Le reste de ce que nous obtenons est un arthouse The Kentucky Fried Movie (1979) de fausses publicités, comme celle qui utilise des élargissements de pénis de FW Murnau où un vampire escape le scisping Broadway Danny Rose (1984) pour exiger un vivot d’un anomalie d’une vieille dame et un nouveau-systoure prolongé.
Tout est tourné avec une négligence affectée. L’autofocus entre et sortira, mais seulement lorsque l’effet est le plus choquant. L’édition fait souvent une coupe à la moins attendue. Les performances vont de l’amateur manifestement, des amis et de la famille, au charisme de Tanța et à certains autres collaborateurs réguliers de Jude tels que Ilinca Manolache de la vainqueur de Locarno précédente ne s’attendent pas trop à la fin du monde, qui sont assez bons pour jouer également mal, comme Julie Walters in Acorn Antiques (1985-1987).
Les découpes en carton représentent des extras, le sang est irréaliste, l’IA est grotesque. Dans une scène qui reconstitue le court passage du dialogue roumain dans la Dracula de Bram Stoker de Francis Ford Coppola (1992) (il y a de même que l’AI de Radu Jude est utilisée à des fins de copyte et n’ayant aucun doute son inspiration de tout ce qui inclut le film de Copcola, le film de Copcola, Spaws Up Adpory Mutations. Le point de vue ici est que peut-être l’IA SLAL est plus représentative que nous ne voulons admettre l’expérience humaine que la bonne IA, ou même le bon art.

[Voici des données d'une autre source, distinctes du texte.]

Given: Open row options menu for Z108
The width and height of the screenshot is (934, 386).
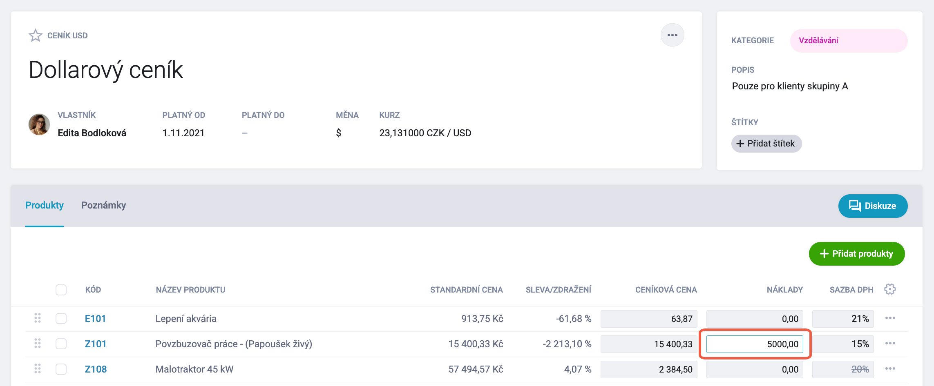Looking at the screenshot, I should click(x=890, y=369).
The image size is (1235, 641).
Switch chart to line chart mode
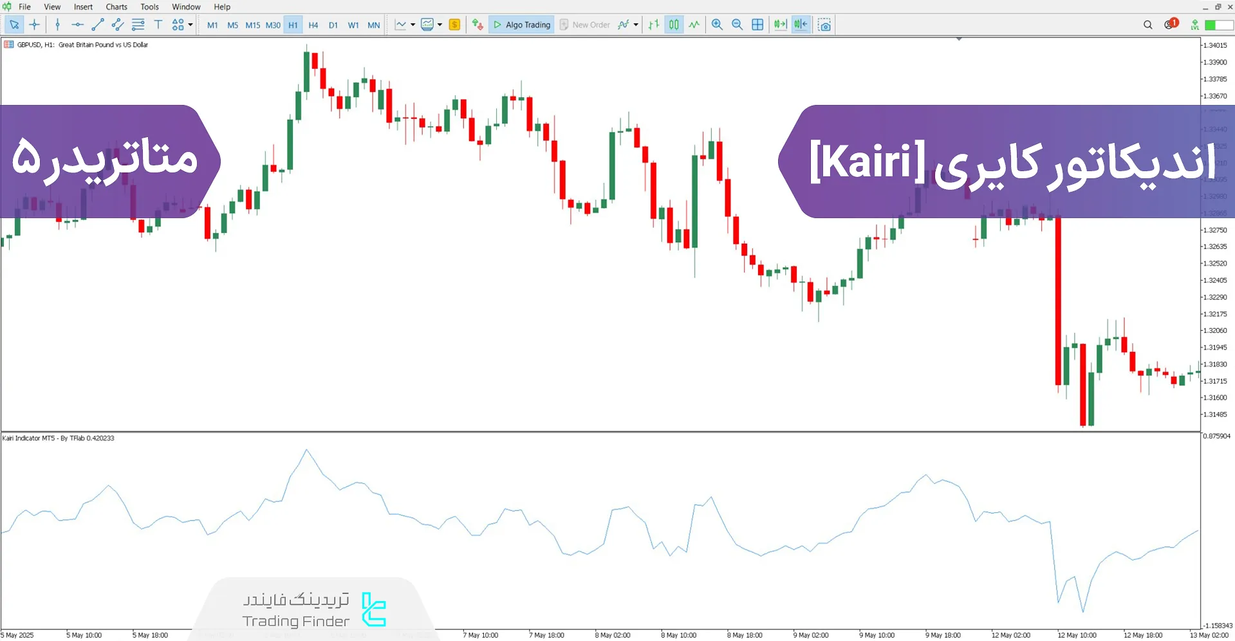694,24
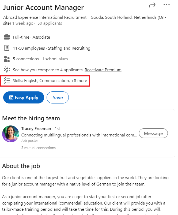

L’un des problèmes de critique de Jude – comme cela est sans aucun doute évident de cette critique – est qu’il est si conscient de lui-même qu’il inclut les critiques de ses films en eux. Le critique et le public sont devins et risquent de parcourir le priggish s’ils ne sont pas dans la blague. Assis à sa table avec son iPad, nous parlant à nous et à son AI, son avatar Tanța commente à jamais le film, nous avertissant de sa vulgarité et de son besoin de faire quelque chose de commercial, s’excusant pour sa longueur, puis introduisant une autre digression. Le film reste ironiquement distant de la riche récolte de bites, d’homophobie et de racisme, car elle peut citer Wittgenstein. Est-ce juste une autre forme de comédie anti-réveillée? Et pour être clair, c’est la comédie du festival du film, la comédie intellectuelle de la maison d’art, gagnant une certaine marque de rire: les rires de la connaissance de l’arrière de la pièce, le professeur d’anglais riant de Shakespeare.
Et pourtant, il est difficile de résister à son irrévérence et à l’assaut des idées et des plaisanteries, des factoïdes et des routines. Une séquence finale gère quelque chose de complètement inattendu, un moment de sincérité et d’émotion authentique. C’est comme Picasso vous montrant qu’il peut dessiner s’il le veut. Mais Jude préférerait porter son chapeau postmoderne. Et un autre chapeau en plus.